Extract to read »
-- Start --

Farrar v. Parrish

Decision Date29 April 1926
Citation245 P. 934,42 Idaho 451
CourtIdaho Supreme Court
PartiesMINNIE A. FARRAR, HENRY W. FARRAR and LYSLE D. FARRAR, Executors of the Estate of JONATHAN D. FARRAR, Deceased, Respondents, v. WM. W. PARRISH and PEARL E. PARRISH, His Wife, Appellants; E. F. WALTON and TWIN FALLS BANK & TRUST CO., a Corporation, Respondents

APPEAL AND ERROR - ASSIGNMENT OF ERROR NOT CONSIDERED - CONFLICTING EVIDENCE-PLEADING-MORTGAGES-CONTRACT TO TRANSFER REAL PROPERTY-PART PERFORMANCE OF VOIDABLE CONTRACT-CONSIDERATION-NOVATION-ESTOPPEL.

1. Assignment of error not discussed orally nor in brief and citing no authorities will not be considered on appeal.

2. Testimony of one witness as to cancelation and surrender of contract for sale of real estate is competent evidence to support trial court's finding, though contradicted by two witnesses.

3. Allegations of complaint, not denied, stand as admitted.

4. Where purchaser executed unacknowledged instrument purporting to transfer contract for purchase of land, later surrender of rights under contract, with agreement that subsequent purchaser might take deed direct from original vendor, was consideration for mortgage to assignee of original purchaser for balance due on agreement, as assuring title to subsequent purchaser on performance of contract.

5. Where purchaser of land transferred contract by unacknowledged instrument, validity of subsequent agreement by purchaser's successors in interest to surrender rights in consideration of subsequent purchaser executing mortgage for balance due cannot be questioned by subsequent purchaser after performance and receipt of deed on payment of purchase price.

APPEAL from the District Court of the Eleventh Judicial District for Twin Falls County. Hon. Wm. A. Babcock, Judge.

Action to foreclose mortgage. Decree of foreclosure. Affirmed.

Judgment affirmed. Costs to respondents.

Wolfe &amp Wilkins, for Appellants.

The Ohnewein-Parrish contract, exhibit "A," is void because it was not acknowledged and because the property therein described was the community property of the grantor and his wife. (Hughes v. Latour Creek Ry. Co., 30 Idaho 475, 166 P. 219; McKinney v. Merritt, 35 Idaho 600, 208 P. 244.)

The contract being void, because the other party is not bound, as long as this grantor is not bound the grantee is not bound. ( Childs v. Reed, 34 Idaho 450, 202 P. 685.)

The naked contract void upon its face is not a good consideration. (Glover v. Brown, 32 Idaho 426, 184 P. 649; Milner v. Pelham, 30 Idaho 594, 166 P. 574; Libby v. Pelham, 30 Idaho 614, 166 P. 575.)

The giving of the note and mortgage is not payment of the Ohnewein-Parrish contract unless and until the note is paid. (Leschen & Sons Rope Co. v. Mayflower Gold Min. &amp Reduction Co., 173 F. 855, 97 C. C. A. 465, 35 L. R. A., N. S., 1.)

-- End --

Recorded data »
-- Start --

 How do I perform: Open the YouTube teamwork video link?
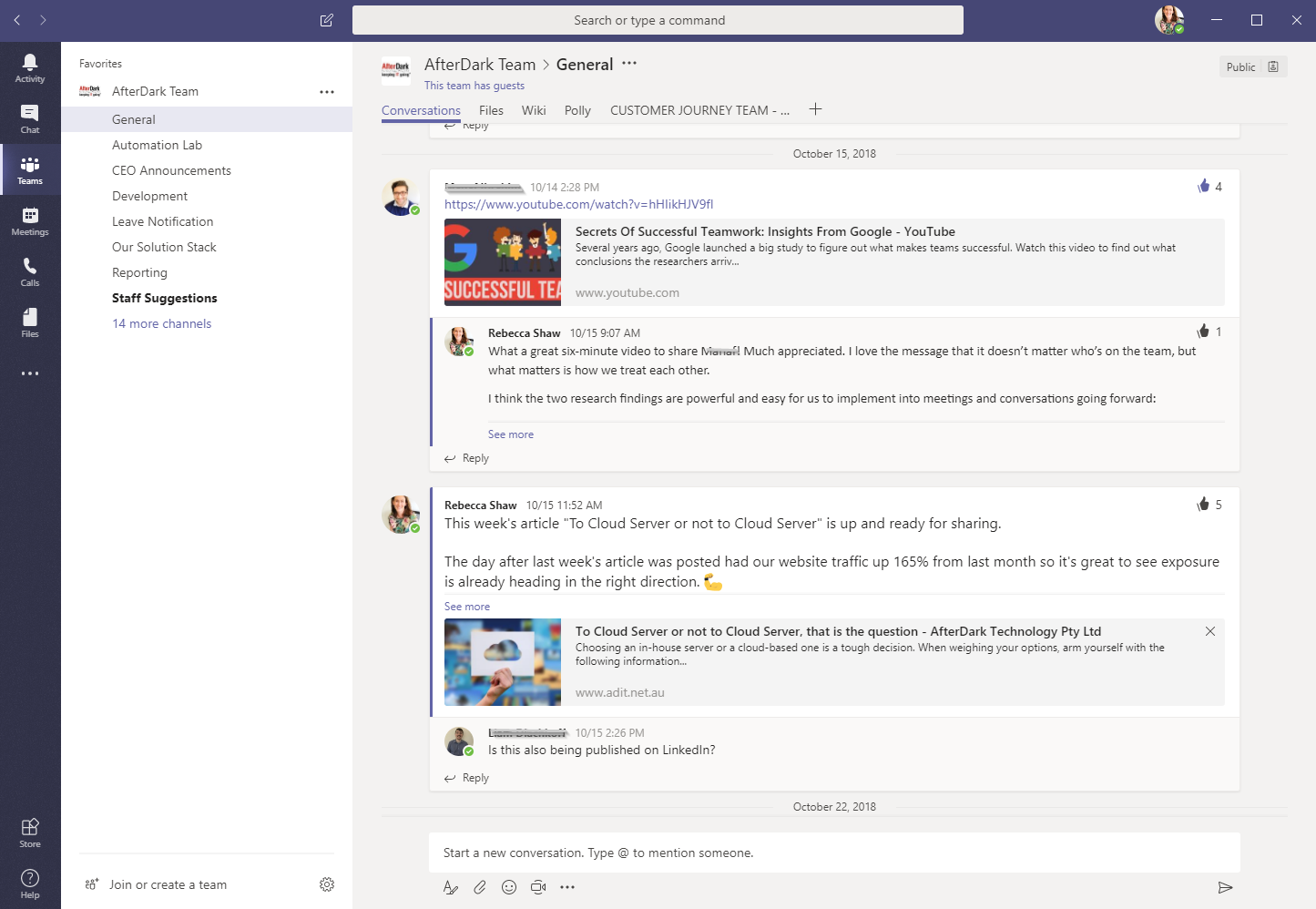[x=577, y=204]
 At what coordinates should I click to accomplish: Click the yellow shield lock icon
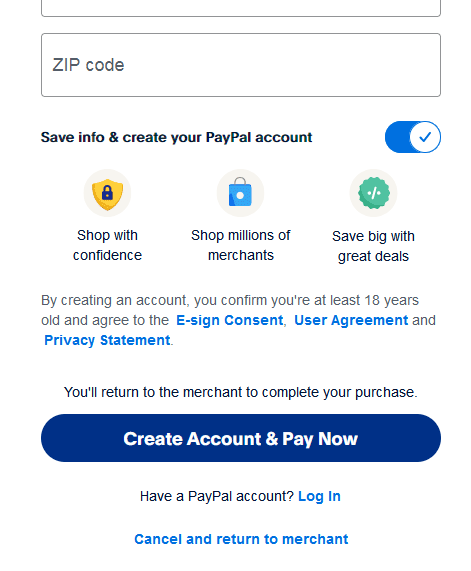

-- End --

Written problem 1 » List every case from the Idaho Reports that the appellants' argument in the Farrar v. Parrish decision cites.
Written problem 2 » Pick up the Farrar v. Parrish decision after its last sentence and write what comes next.

Expected output 1 »
Hughes v. Latour Creek Ry. Co.
McKinney v. Merritt
Childs v. Reed
Glover v. Brown
Milner v. Pelham
Libby v. Pelham

Expected output 2 »
Bothwell & Chapman, for Respondents.

Assignments of error, for which no propositions of law are stated, authorities cited or argument made in the brief, or reasons given why the ruling of the court was erroneous, will not be considered on appeal. (Gustin v. Byam, 41 Idaho 538, 240 P. 600; Bain v. Olsen, 39 Idaho 170, 226 P. 668.)

Where there is a substantial conflict in the evidence but sufficient competent evidence to support the finding of the trial court, the same will not be disturbed on appeal. ( Anglo-American Mill Co., Inc., v. Community Mill Co., 41 Idaho 561, 240 P. 446; Davis v. Idaho Minerals Co., 40 Idaho 64, 231 P. 712; Choate v. North Fork High. Dist., 39 Idaho 483, 228 P. 885; Pence v. Shivers, 40 Idaho 181, 232 P. 568; Syster v. Hazzard, 39 Idaho 580, 229 P. 1110; Bedal v. Smith, 36 Idaho 797, 214 P. 213; Viel v. Summers, 35 Idaho 182, 209 P. 454; Salisbury v. Spofford, 22 Idaho 393, 126 P. 400; Flynn Group Min. Co. v. Murphy, 18 Idaho 266, 109 P. 851.)

Allegations of complaint not denied stand admitted. (Bloomingdale v. Du Rell, 1 Idaho 33; Norris v. Glenn, 1 Idaho 590.)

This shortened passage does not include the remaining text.